• [TESTO FORNITO]:
--------------------------------
Altrettanto complesso e straordinario è stato il lavoro sperimentale necessario agli uomini della Weta Digital per creare l’universo alieno di Pandora, dove la dimensione naturale dell’ambiente è strettamente connessa a quella spirituale della popolazione Na’vi. Alcune delle piante che compongono la lussureggiante giungla del film sono state disegnate dallo stesso Cameron, mentre altre specie sono nate dall’effettiva osservazione degli ambienti tropicali. Letteri, durante l’incontro, ha scherzosamente ricordato di come a James Cameron fossero state presentate diverse proposte tra le quali scegliere per la vegetazione e di come il pluripremiato cineasta le abbia, invece, selezionate tutte. La particolarità della foresta di Pandora è che se di giorno è rigogliosa e ricca di colore, di notte brilla di una bioluminescenza unica che Cameron, influenzato dagli scenari sottomarini che ha avuto modo di conoscere nelle sue esplorazioni subacquee, ha voluto applicare. Le montagne fluttuanti sono il frutto di un riferimento realmente esistente, ossia le alture di Zhangjiajie, in Cina, riprese con una videocamera. Il materiale registrato ha costituito la base sulla quale hanno lavorato gli animatori. Da una concept art di partenza sono stati poi assemblati gli asset digitali nei quali si muovevano i personaggi e le creature di Pandora. Il tutto rispettando requisiti di precisione, accuratezza e realismo. Per quanto riguarda i veicoli, alcuni di essi sono stati in parte costruiti fisicamente, ma le riprese dei modelli sono state in ogni caso integrate digitalmente. Anche per i banshee si è proceduto con un concept art di partenza che ne ha stabilito il design per poi passare ai test di movimento al computer. Per creare il thanatos, invece, è stato necessario ideare e realizzare la struttura ossea e muscolare. Se per la saga de Il Signore degli anelli la Weta Digital era riuscita a riprodurre i movimenti muscolari dei personaggi e delle creature che abitavano la Terra di mezzo, in Avatar avviene lo step successivo: la creazione della muscolatura, con la riproduzione della contrazione e del rilascio muscolare, resa possibile dallo sviluppo di algoritmi in grado di calcolare il comportamento e l’interazione di muscoli, tendini, grasso, pelle e degli altri tessuti molli mentre i personaggi si muovono nel loro ambiente.
--------------------------------
• [MATERIALE FORNITO]:
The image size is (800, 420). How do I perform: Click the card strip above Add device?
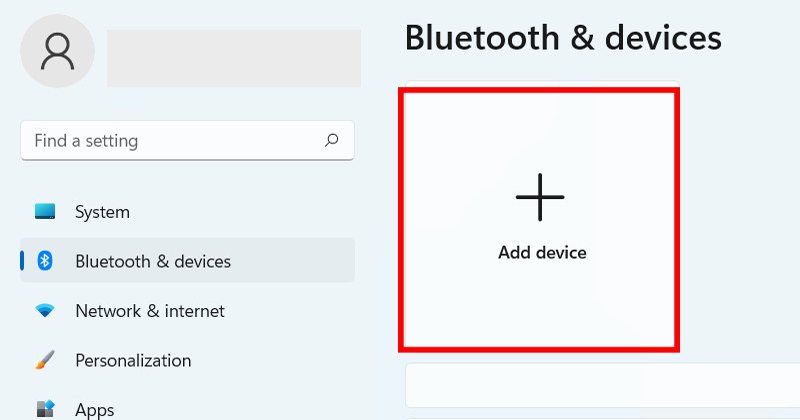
--------------------------------
• [CONSEGNA]: Traduci in inglese questa frase del testo sulla creazione di Pandora: «Le montagne fluttuanti sono il frutto di un riferimento realmente esistente, ossia le alture di Zhangjiajie, in Cina, riprese con una videocamera.» Basati unicamente sul testo.

• [RISPOSTA COMPLETA]: The floating mountains are the product of a reference that really exists, namely the peaks of Zhangjiajie, in China, filmed with a video camera.